> [Exercise]
I need only the number of lines in this data that contain the string "target".

─── Records for the exercise ───

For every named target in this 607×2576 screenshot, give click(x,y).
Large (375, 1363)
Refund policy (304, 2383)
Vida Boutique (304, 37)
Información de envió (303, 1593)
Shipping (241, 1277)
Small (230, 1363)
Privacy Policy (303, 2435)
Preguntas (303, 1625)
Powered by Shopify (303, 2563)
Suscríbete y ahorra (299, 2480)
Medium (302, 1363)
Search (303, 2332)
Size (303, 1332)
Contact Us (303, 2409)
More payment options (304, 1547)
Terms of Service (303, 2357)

───
─── Records for the exercise ───

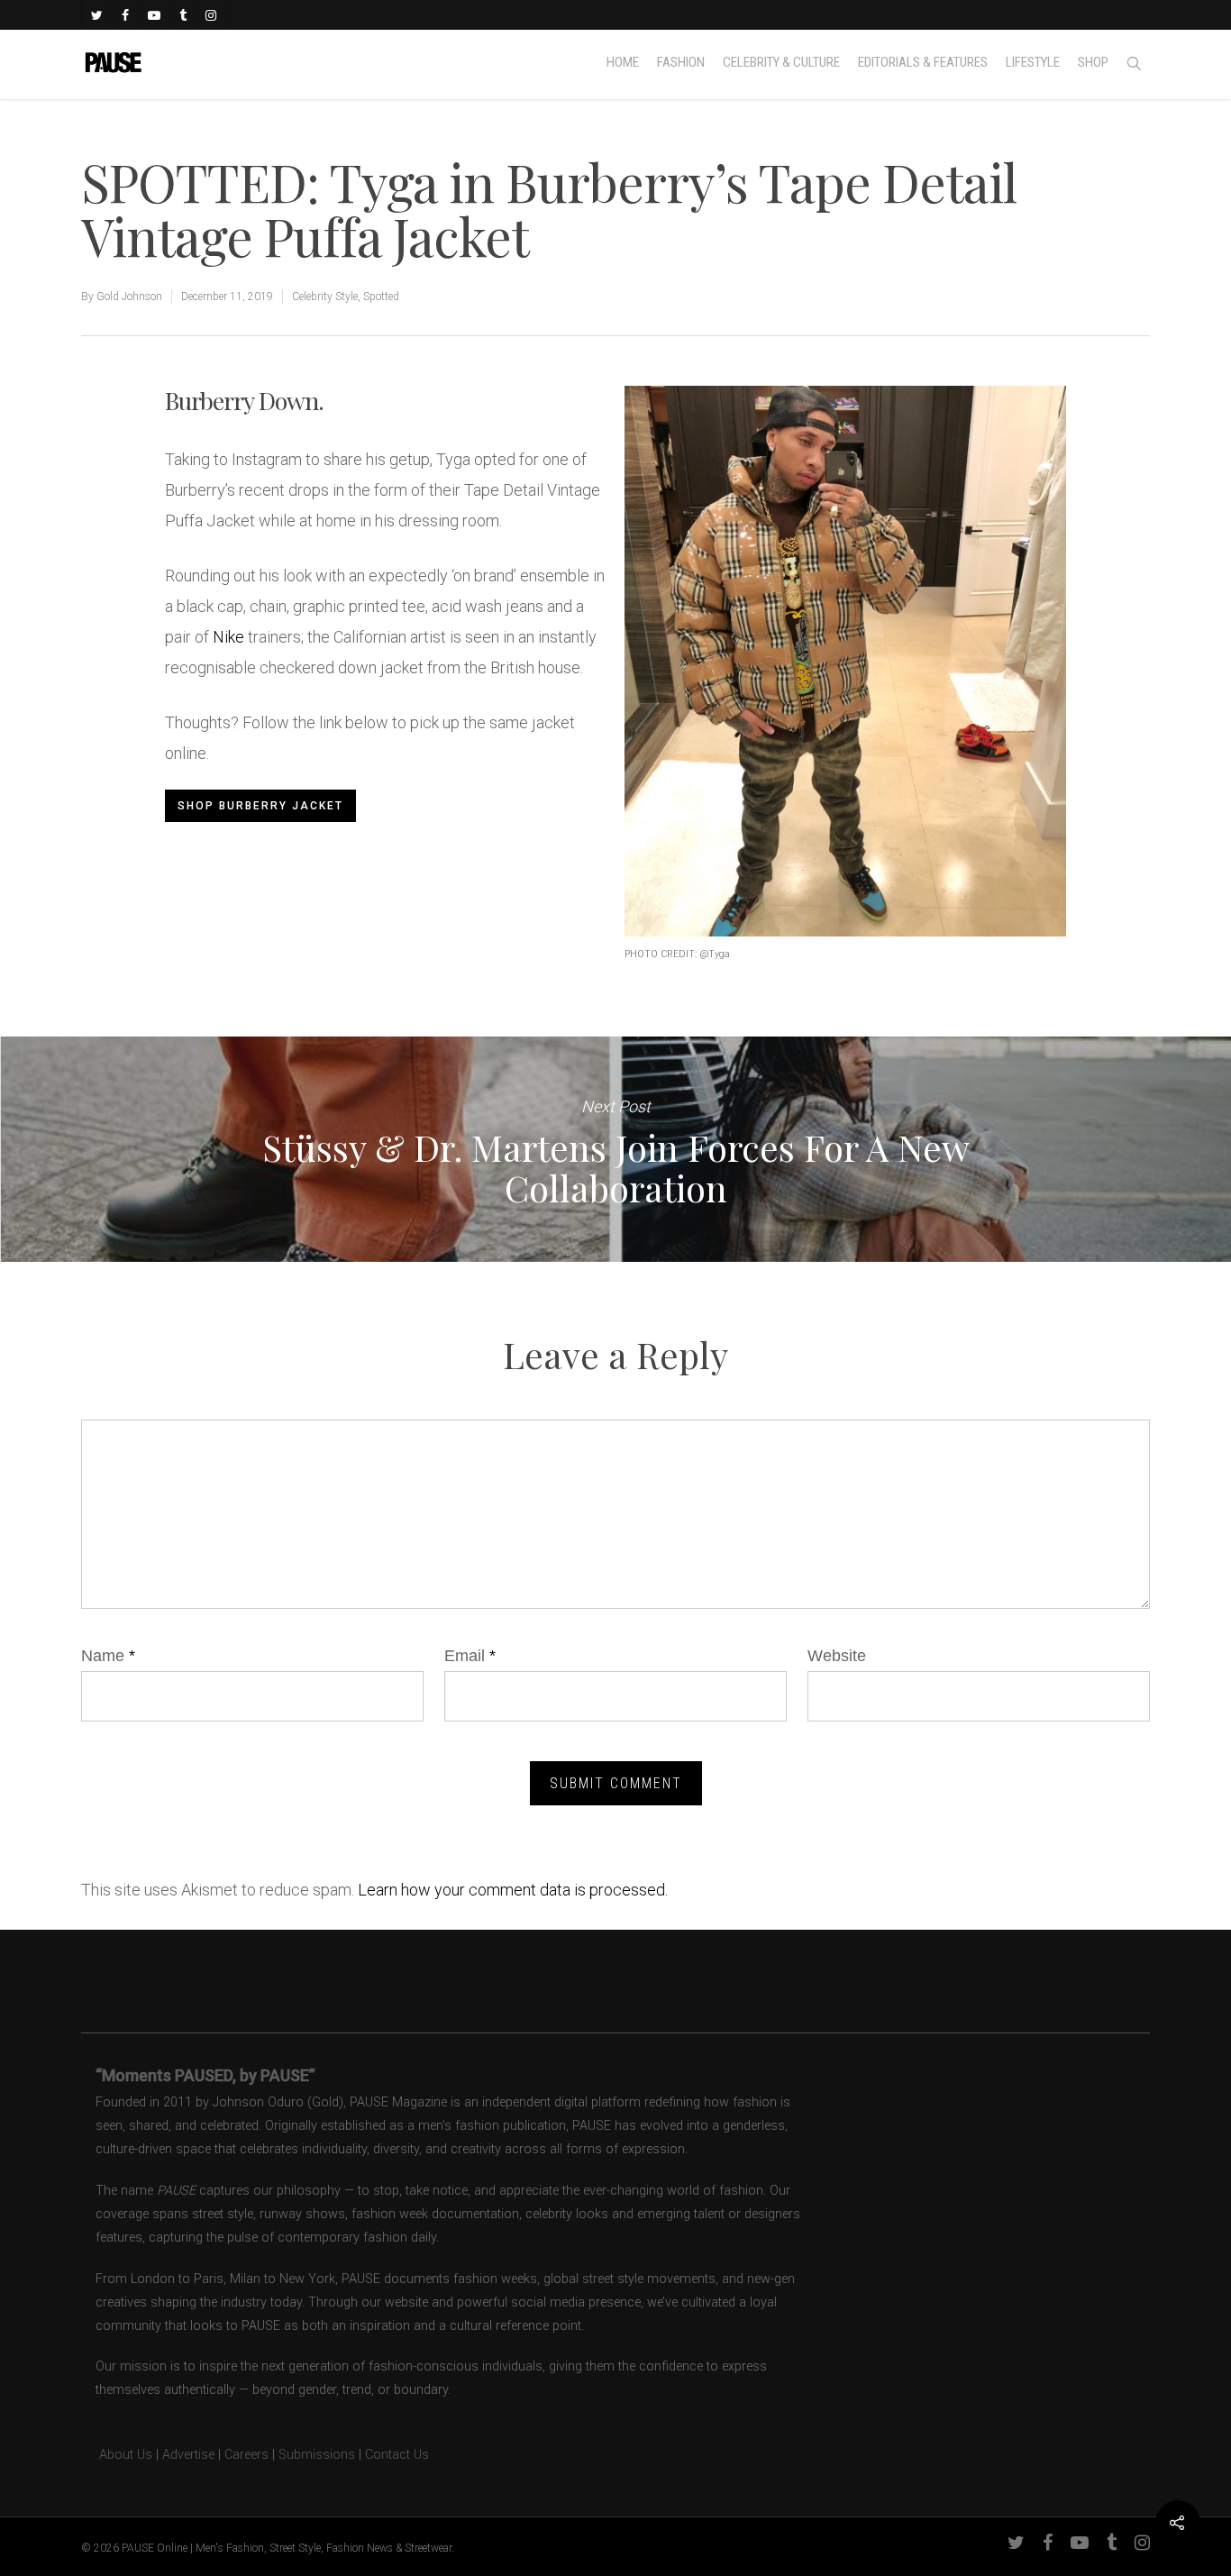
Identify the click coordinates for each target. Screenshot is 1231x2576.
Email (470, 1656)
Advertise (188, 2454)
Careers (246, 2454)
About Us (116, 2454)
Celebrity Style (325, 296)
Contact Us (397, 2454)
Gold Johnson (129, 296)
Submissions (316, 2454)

───
─── Records for the exercise ───

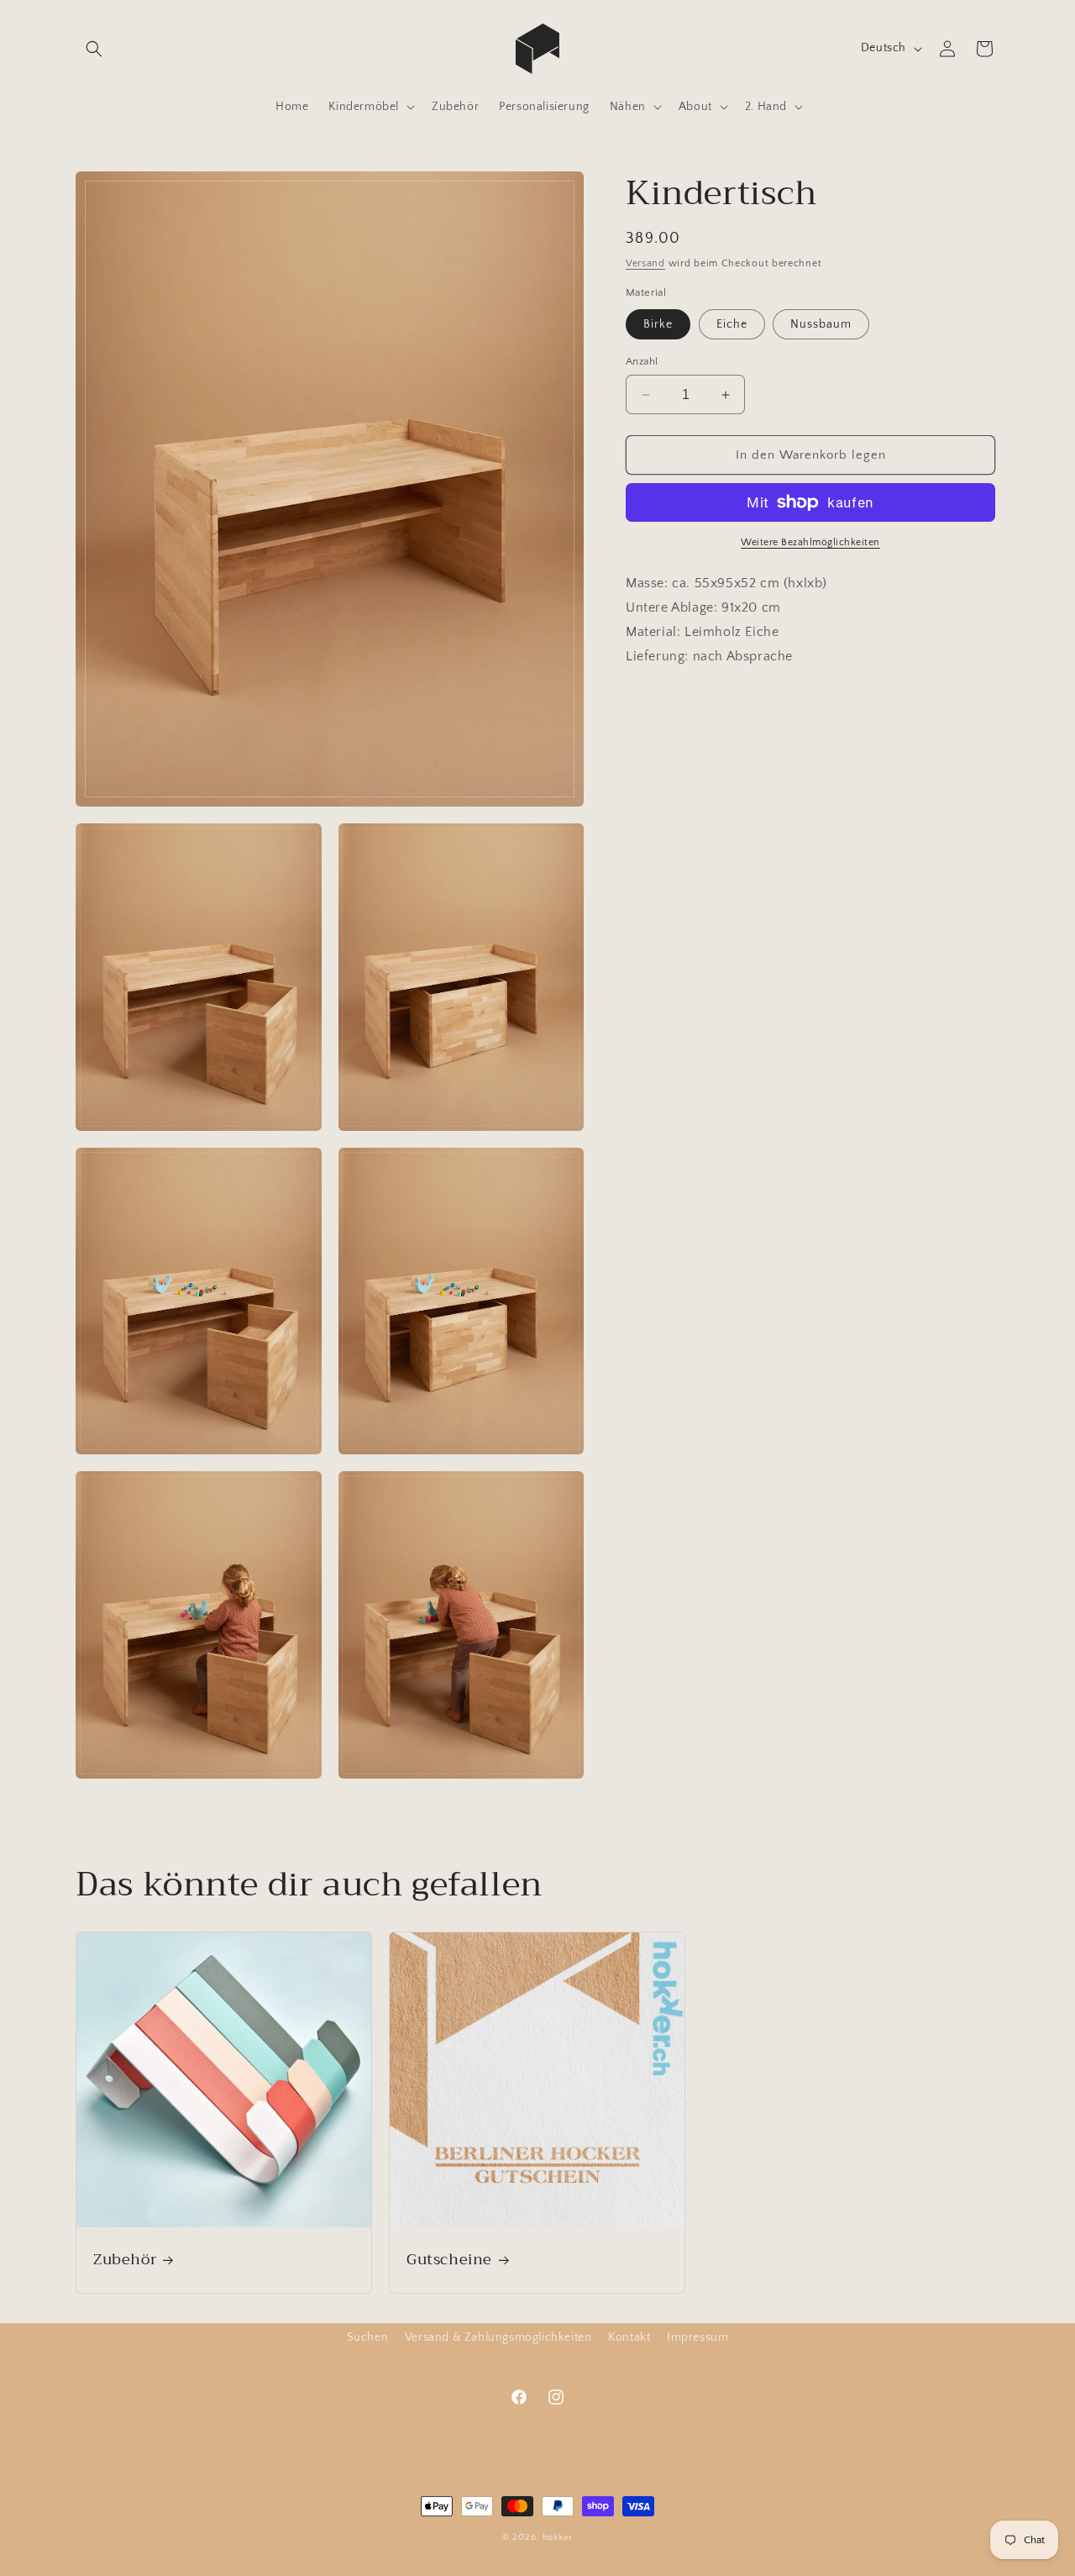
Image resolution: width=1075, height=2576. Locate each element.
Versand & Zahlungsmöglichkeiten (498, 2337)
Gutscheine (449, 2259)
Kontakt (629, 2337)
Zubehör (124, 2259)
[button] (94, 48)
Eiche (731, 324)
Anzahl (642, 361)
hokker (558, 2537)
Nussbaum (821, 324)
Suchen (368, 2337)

───

> [Answer box]
2